| REQUIREMENTS |
Reproduce the data verbatim, starting at its first line and ending at the line that contains "Action: (x=1105, y=258)", with both ends included.

(Dataset records)

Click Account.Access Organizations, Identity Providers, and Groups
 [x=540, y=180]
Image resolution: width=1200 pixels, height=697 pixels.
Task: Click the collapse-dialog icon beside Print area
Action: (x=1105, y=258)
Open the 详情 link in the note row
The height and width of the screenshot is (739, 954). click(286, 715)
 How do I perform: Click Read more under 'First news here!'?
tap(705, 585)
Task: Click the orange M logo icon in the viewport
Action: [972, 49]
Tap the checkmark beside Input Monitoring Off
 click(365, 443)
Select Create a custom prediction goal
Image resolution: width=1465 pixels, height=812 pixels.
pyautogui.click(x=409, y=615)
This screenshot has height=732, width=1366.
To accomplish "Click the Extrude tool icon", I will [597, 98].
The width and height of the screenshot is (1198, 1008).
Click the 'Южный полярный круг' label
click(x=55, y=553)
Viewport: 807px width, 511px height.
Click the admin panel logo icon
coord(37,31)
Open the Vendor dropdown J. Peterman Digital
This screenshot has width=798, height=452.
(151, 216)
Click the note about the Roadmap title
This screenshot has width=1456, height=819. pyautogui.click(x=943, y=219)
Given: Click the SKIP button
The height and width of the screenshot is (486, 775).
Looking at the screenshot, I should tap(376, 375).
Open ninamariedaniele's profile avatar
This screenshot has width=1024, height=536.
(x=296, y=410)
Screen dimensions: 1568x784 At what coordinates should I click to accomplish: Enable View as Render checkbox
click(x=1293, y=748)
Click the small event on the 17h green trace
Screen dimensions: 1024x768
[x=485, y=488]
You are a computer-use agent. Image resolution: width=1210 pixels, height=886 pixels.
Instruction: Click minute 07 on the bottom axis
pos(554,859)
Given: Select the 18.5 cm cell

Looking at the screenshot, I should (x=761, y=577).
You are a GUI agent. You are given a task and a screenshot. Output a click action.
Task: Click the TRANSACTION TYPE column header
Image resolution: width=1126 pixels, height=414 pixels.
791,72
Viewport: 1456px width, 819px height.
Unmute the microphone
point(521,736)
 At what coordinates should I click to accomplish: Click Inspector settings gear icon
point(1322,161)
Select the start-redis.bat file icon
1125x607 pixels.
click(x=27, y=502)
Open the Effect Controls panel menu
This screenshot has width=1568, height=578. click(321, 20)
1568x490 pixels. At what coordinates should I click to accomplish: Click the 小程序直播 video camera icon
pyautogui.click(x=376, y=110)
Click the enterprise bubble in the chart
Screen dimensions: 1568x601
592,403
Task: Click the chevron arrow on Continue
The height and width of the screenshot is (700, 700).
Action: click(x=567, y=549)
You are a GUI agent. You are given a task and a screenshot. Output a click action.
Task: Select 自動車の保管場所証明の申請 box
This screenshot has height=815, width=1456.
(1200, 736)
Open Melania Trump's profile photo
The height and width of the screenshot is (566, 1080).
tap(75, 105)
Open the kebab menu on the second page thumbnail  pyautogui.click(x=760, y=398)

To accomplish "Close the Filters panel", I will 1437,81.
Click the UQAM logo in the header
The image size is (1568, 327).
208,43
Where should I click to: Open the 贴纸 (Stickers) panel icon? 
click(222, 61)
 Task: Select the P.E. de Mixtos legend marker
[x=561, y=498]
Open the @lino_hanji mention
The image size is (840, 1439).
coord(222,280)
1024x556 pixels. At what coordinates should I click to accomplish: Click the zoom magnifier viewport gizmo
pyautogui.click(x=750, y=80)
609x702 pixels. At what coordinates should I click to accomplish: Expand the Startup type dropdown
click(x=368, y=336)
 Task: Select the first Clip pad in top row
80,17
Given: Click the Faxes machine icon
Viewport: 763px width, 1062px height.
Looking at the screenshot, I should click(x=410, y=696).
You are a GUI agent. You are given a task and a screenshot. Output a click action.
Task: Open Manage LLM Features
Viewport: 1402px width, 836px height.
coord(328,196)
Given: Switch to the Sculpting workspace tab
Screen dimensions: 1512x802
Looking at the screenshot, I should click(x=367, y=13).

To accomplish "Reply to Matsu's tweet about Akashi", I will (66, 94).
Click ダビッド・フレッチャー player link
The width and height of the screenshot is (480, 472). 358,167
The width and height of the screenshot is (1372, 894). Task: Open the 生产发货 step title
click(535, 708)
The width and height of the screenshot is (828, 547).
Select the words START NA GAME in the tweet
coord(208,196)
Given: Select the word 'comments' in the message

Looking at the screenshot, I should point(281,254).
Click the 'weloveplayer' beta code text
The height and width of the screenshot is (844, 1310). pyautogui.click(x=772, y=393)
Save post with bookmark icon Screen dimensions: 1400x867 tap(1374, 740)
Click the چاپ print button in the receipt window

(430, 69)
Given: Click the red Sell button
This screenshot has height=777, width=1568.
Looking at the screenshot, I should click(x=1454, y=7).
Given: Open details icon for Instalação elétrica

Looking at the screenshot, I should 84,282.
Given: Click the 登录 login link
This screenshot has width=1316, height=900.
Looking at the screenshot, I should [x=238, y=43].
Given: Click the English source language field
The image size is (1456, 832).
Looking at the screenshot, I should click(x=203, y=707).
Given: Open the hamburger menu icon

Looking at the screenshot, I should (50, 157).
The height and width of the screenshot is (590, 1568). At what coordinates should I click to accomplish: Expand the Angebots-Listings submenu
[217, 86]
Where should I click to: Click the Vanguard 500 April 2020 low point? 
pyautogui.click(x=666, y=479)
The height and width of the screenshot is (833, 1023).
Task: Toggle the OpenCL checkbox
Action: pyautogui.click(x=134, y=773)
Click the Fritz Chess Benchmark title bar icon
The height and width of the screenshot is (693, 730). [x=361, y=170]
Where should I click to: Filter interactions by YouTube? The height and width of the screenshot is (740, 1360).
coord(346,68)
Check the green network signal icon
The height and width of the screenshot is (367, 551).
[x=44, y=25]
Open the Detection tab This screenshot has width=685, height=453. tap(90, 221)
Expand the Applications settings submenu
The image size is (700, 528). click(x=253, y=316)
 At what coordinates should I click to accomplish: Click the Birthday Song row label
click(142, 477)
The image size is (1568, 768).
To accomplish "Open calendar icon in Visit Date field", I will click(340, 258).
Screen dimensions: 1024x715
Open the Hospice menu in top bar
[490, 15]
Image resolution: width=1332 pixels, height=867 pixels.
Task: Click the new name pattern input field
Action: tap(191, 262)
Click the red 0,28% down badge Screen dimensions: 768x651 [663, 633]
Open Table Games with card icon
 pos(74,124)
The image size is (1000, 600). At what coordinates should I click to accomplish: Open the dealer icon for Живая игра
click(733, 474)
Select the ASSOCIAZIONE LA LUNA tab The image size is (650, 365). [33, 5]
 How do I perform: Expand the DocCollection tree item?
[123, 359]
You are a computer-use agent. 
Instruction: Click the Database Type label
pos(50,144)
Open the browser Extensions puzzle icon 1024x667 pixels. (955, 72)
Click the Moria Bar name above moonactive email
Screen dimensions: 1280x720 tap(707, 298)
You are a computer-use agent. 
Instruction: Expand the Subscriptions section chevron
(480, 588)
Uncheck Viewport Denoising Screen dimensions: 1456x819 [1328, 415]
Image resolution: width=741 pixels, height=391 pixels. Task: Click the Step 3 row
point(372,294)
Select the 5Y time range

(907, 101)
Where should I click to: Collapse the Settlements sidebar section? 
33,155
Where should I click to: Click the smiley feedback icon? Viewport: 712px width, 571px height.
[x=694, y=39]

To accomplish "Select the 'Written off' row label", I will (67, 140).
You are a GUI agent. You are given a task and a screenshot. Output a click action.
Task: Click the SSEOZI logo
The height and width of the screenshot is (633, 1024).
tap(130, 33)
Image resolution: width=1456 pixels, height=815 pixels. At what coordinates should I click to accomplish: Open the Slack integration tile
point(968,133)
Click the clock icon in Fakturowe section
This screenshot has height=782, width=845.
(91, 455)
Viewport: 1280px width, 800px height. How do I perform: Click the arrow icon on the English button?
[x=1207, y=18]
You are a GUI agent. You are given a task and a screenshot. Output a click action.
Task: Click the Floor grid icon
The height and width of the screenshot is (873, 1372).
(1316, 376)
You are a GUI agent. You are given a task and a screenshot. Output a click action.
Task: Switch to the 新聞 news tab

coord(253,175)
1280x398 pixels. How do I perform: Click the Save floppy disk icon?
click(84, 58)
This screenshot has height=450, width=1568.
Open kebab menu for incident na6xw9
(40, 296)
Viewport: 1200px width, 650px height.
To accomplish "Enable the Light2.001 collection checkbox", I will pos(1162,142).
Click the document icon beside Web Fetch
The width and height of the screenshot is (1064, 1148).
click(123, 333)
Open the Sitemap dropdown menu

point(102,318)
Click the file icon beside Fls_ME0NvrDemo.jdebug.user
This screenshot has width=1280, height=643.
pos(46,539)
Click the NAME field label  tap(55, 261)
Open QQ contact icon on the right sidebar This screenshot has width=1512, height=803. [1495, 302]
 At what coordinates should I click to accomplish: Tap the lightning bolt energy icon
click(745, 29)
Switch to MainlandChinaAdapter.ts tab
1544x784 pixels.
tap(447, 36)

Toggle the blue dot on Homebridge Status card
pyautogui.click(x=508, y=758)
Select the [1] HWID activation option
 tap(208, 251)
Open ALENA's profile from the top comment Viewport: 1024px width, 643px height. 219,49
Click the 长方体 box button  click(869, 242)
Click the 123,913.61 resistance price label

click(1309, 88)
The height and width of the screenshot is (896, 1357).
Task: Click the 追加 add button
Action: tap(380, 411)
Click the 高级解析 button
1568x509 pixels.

| REPLY |
Click Account.Access Organizations, Identity Providers, and Groups
 [x=540, y=180]
Image resolution: width=1200 pixels, height=697 pixels.
Task: Click the collapse-dialog icon beside Print area
Action: (x=1105, y=258)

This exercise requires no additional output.